About this task: I need the lines from the one with "The image size is (1200, 629)." through the end of the material, copied exactly and with nothing else included.

Records supplied:

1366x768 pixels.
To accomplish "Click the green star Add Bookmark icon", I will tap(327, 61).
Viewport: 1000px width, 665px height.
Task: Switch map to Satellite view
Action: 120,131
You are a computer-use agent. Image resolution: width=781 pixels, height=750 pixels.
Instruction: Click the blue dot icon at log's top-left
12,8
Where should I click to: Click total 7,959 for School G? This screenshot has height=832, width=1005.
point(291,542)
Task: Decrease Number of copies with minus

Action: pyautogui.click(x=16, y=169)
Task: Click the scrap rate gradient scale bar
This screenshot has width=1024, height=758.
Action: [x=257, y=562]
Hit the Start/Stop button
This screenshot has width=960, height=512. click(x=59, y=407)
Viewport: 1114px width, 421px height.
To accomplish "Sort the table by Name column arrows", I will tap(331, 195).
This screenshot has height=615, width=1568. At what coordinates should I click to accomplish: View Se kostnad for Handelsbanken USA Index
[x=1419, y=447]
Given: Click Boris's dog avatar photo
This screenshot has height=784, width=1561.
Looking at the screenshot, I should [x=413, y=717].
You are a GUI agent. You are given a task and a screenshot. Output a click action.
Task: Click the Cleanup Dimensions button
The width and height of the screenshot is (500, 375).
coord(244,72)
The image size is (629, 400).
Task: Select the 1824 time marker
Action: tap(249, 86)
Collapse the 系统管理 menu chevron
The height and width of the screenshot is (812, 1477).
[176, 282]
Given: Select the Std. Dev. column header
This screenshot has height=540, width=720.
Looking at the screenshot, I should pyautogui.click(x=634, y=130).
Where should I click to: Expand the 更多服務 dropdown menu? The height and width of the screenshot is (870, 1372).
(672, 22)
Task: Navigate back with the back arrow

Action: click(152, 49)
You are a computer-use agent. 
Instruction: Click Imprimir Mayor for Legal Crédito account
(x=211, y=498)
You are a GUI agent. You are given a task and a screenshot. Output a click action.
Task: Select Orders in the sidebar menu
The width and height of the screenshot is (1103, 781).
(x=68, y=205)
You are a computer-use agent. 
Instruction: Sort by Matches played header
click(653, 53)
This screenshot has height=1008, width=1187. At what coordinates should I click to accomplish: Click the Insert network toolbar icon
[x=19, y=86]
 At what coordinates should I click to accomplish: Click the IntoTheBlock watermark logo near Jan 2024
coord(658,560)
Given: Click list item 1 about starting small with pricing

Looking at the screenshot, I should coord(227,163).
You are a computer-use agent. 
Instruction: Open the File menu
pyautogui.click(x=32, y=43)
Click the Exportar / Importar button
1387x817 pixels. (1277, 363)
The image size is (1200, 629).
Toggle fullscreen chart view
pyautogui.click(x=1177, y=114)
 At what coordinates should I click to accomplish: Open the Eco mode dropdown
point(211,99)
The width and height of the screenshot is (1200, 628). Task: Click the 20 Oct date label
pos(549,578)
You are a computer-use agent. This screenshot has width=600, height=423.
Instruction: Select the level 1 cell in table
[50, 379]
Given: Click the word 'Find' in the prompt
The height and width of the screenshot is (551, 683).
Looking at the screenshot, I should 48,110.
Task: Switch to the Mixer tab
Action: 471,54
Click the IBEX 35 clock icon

Your response:
The image size is (1200, 629).
Toggle fullscreen chart view
pyautogui.click(x=1177, y=114)
 At what coordinates should I click to accomplish: Open the Eco mode dropdown
point(211,99)
The width and height of the screenshot is (1200, 628). Task: Click the 20 Oct date label
pos(549,578)
You are a computer-use agent. This screenshot has width=600, height=423.
Instruction: Select the level 1 cell in table
[50, 379]
Given: Click the word 'Find' in the prompt
The height and width of the screenshot is (551, 683).
Looking at the screenshot, I should 48,110.
Task: Switch to the Mixer tab
Action: 471,54
Click the IBEX 35 clock icon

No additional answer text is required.